As world attention continues to focus on the recent protests and crackdown in Burma, former U.S. President Jimmy Carter says he is closely watching events in the region.

President Carter criticized the international community for not putting more pressure on Burma's military government in the past, and he called for more action now to bring about democratic change.

Burma has been at the forefront of President Jimmy Carter's worldwide human rights agenda since he left the White House in 1981.

"When we first organized the Carter Center, we raised hell about what the military junta were doing in Myanmar, which we called Burma."

President Carter is a vocal critic of the military government's detention of pro-democracy leader Aung San Suu Kyi. In the past, the regime was so concerned with his condemnation, that it sent a five-person delegation to meet with him.

"They promised me that she would just be put in house arrest and that if she would cooperate they would release her. That all proved to be idle promises."

In May, President Carter joined 59 other world leaders in signing a letter demanding an end to Aung San Suu Kyi's confinement.
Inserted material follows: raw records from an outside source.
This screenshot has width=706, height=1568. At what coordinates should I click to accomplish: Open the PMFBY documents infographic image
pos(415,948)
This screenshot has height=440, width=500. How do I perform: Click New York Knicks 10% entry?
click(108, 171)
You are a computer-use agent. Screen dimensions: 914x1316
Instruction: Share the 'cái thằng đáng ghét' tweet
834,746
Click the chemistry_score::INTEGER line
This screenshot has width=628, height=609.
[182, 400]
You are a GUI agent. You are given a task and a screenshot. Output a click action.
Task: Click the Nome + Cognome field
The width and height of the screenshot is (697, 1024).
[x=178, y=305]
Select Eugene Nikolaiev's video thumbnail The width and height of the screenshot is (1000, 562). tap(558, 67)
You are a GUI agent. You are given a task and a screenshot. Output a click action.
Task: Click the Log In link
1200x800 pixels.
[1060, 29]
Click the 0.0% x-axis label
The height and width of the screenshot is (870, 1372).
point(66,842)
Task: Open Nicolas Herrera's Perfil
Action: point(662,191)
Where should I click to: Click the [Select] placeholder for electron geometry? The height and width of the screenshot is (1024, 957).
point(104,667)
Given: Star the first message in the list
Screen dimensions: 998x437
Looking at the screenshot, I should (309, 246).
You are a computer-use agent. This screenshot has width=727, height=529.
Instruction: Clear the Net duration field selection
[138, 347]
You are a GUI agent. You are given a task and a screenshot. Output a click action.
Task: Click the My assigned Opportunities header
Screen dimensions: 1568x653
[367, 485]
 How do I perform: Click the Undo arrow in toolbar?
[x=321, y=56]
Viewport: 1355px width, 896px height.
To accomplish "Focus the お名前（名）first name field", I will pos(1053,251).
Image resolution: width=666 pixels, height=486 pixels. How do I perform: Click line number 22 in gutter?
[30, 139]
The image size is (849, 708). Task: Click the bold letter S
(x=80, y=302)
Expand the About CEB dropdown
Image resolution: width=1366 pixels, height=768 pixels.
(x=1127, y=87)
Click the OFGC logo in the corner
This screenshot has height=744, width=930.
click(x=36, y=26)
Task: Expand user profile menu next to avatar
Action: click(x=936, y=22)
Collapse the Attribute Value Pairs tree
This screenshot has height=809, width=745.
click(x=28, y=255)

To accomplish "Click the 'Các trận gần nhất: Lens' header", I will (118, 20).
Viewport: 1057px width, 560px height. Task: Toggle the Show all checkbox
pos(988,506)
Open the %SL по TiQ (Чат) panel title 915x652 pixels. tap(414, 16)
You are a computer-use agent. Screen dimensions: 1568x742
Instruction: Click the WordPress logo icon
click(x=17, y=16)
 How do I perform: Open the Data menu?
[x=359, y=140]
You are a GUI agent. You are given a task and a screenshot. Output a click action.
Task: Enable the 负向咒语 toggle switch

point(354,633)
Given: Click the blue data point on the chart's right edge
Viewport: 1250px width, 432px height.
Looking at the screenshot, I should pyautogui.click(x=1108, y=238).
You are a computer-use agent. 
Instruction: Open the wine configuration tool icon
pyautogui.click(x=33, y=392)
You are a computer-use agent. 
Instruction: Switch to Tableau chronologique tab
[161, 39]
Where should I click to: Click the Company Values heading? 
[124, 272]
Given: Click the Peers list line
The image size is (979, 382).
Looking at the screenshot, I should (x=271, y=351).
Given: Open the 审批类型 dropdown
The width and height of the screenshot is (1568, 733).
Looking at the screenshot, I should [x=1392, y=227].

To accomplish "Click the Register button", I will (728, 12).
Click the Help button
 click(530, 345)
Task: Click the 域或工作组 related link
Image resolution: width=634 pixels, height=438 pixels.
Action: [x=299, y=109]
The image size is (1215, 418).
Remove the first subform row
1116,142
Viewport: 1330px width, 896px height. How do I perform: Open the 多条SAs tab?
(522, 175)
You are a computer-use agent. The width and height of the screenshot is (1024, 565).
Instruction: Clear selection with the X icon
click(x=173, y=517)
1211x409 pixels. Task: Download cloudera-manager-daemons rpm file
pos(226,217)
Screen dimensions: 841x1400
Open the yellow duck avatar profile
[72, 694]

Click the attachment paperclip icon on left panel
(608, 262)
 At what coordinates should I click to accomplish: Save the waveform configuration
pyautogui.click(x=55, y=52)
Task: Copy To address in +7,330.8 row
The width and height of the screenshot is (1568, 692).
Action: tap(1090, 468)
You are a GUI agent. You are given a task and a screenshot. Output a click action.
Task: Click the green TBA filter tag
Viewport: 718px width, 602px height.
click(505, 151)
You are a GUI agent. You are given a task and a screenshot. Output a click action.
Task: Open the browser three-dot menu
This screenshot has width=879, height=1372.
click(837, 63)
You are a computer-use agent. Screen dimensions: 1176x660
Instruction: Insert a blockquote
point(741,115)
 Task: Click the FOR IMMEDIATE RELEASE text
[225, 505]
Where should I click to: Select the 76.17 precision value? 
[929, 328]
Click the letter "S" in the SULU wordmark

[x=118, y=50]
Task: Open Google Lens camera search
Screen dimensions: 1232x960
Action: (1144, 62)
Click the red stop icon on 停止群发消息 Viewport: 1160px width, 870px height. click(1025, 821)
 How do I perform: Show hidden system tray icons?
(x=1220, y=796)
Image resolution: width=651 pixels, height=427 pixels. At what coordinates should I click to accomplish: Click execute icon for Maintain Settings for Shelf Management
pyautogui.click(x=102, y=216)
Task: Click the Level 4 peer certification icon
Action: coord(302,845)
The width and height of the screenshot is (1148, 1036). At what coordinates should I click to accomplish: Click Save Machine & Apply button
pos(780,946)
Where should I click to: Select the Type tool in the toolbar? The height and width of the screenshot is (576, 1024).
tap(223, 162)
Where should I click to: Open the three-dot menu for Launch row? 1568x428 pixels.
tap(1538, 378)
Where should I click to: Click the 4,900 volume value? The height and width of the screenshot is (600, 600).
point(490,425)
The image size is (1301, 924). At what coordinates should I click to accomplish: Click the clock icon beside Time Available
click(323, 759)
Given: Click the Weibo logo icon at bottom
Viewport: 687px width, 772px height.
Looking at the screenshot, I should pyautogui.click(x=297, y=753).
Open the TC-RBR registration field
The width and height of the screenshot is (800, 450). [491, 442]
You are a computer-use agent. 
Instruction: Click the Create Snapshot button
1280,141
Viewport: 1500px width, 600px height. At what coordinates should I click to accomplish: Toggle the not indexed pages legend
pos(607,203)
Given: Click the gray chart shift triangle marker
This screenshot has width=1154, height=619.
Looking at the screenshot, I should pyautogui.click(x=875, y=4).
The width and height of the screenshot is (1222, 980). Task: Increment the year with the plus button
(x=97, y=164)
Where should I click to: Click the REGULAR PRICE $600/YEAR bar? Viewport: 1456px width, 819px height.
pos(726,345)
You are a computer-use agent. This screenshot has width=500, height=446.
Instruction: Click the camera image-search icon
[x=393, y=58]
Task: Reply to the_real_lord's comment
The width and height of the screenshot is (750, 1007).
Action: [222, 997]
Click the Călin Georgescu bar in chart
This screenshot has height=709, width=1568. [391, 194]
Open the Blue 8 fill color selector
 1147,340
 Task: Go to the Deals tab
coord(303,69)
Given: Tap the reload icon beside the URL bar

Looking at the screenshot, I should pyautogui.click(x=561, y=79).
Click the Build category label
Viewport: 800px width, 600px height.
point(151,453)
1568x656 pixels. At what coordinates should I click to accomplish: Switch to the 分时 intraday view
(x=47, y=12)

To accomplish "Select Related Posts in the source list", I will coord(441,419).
She has spent 12 of the last 18 years in detention. The military government has appointed a liaison to meet with the Nobel laureate on the condition she end her support for international sanctions on Burma. But Burma's main opposition party, the National League for Democracy, says the government must drop any pre-conditions.

Mr. Carter says Burma's neighbors with economic ties to the country need to do more to secure Aung San Suu Kyi's release, and to pave the way for democratic change.

"If the world pressure can be brought on India and China to condemn what's going on in a very forceful but maybe subterranean and quiet way, that's the only avenue I see in the near future to bring about a change."

The United States says it will introduce a UN resolution calling for sanctions if Burma does not move toward a democratic transition.

China says that pressure and sanctions by the international community will not help the situation.

Yet that is exactly what Burma's critics are demanding in order to force change on the tightly controlled country.